Baby Jesus, baby all of us

Wednesday, December 27, 2023

The Third Day of Christmas

Feast of Saint John, Apostle and evangelist

(click here to listen to or read today’s scriptures)

Baby Jesus, baby all of us

Beloved, what was from the beginning we have heard, seen with our eyes, looked upon and touched with our hands. The Word of life has been made visible and we have seen it.

Andi and Melissa are our two in-family mothers in driving gear. Andi’s sons are 7 and 4. Melissa’s son will be 15 next month, and her daughter is 11. They work hard and pray harder as their kids grow into adults. Ron Rolheiser talks of his mother, and all mothers “spending years nursing, cajoling, teaching, and nurturing an infant into adulthood.”

Mary did just that with Jesus. She gave birth to a baby but “what she ultimately gave the world was the adult Christ.” Orthodox Christians often call Mary the theotokos, Mother of God. Mary the human mother gave birth to God. This is why I love Christianity, which embraces the magical super-naturality of it all rather than insisting on rationality.

Then Fr. Rolheiser turns the lens just a bit and shows me how I too give birth to God:

God never dynamites into our lives with a force so powerful that we can’t resist. God always enters the world in the same way that Jesus did on the first Christmas. God is gestated in a womb and appears as a helpless infant that has to be picked up, nurtured, and coaxed into adulthood. The presence of God in our world, at least within the dynamics of the incarnation, depends upon a certain human consent and cooperation.

 Author Annie Dillard once suggested that we always find God in our lives as Jesus was found in Bethlehem on Christmas, a helpless infant in the straw who must be picked up and nurtured into adulthood: “God’s works are as good as we make them. That God is helpless, our baby to bear, self-abandoned on the doorstep of time, wondered at by cattle and oxen.”

This infanthood of God is evident in my life. Often I feel guilty that I pay little attention to God, in my prayers, thoughts, and interactions with people. I myself need to be nursed, cajoled, taught and nurtured into becoming a capable adult in the family of God.

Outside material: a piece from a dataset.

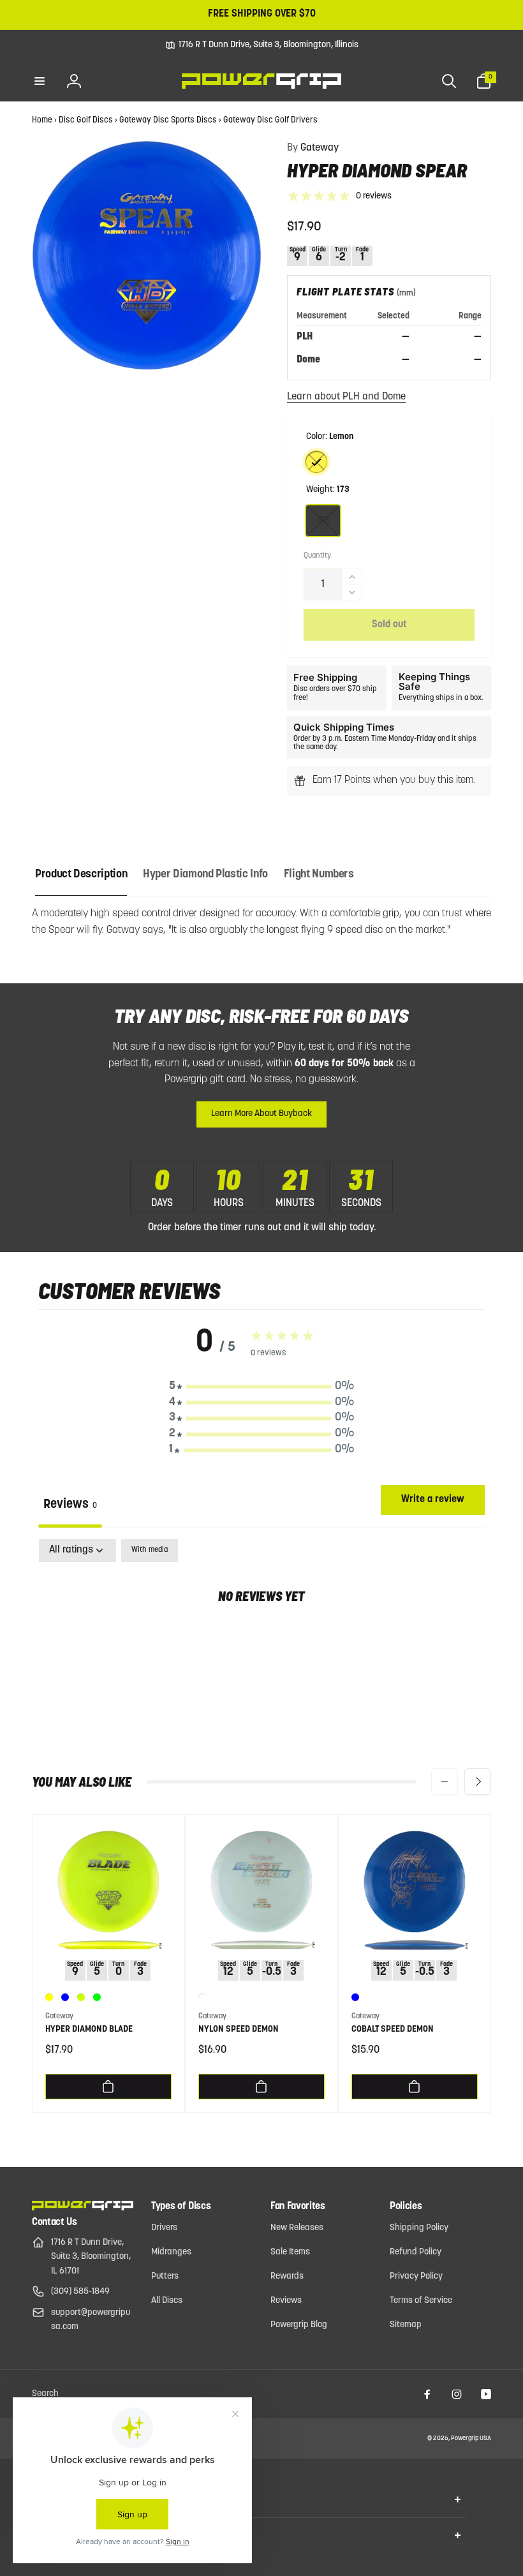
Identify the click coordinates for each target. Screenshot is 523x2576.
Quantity (317, 556)
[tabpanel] (261, 1637)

But then I remember my vision of being with Jesus at the village well. It was as a child I felt his love most deeply, as I sat against the warm stones of the well, put my arms around Jesus’ legs, and felt his hand on my head, blessing me without words.

It must be a mutual cajoling – I discover more about God as I learn about myself. And when as an adult I reach out to others and love them – with food, money, words, prayers, time – perhaps it’s then I feel God growing up inside of me.

Rolheiser loves this stuff, and always has. He spent years studying the classical proofs of God and wrote his doctoral thesis on the topic. In the end he concludes that “proof” is not possible. Experiencing the birth of God within us is a more beautiful and truer way to understand how we come to believe in God. Fr. Ron says simply about Mary, and about us, and about Christmas:

Mary gave birth to the baby named Jesus, but what she ultimately gave the world was the adult, Christ. Like all mothers she had to spend years nursing, cajoling, teaching, and nurturing an infant into adulthood. What Mary did each of us too is called upon to do, namely, give birth to God in our lives. Christmas is for marveling at what once took place, but it’s also for imitation, for continuing to give God flesh in the world.

This giving God skin, so beautiful, is not our duty, is never just our job. This is our joy and our desiring.

What we have seen and heard we proclaim now to you, so that you too may have fellowship with us, with the Father and with his Son. We write this so that our joy may be complete.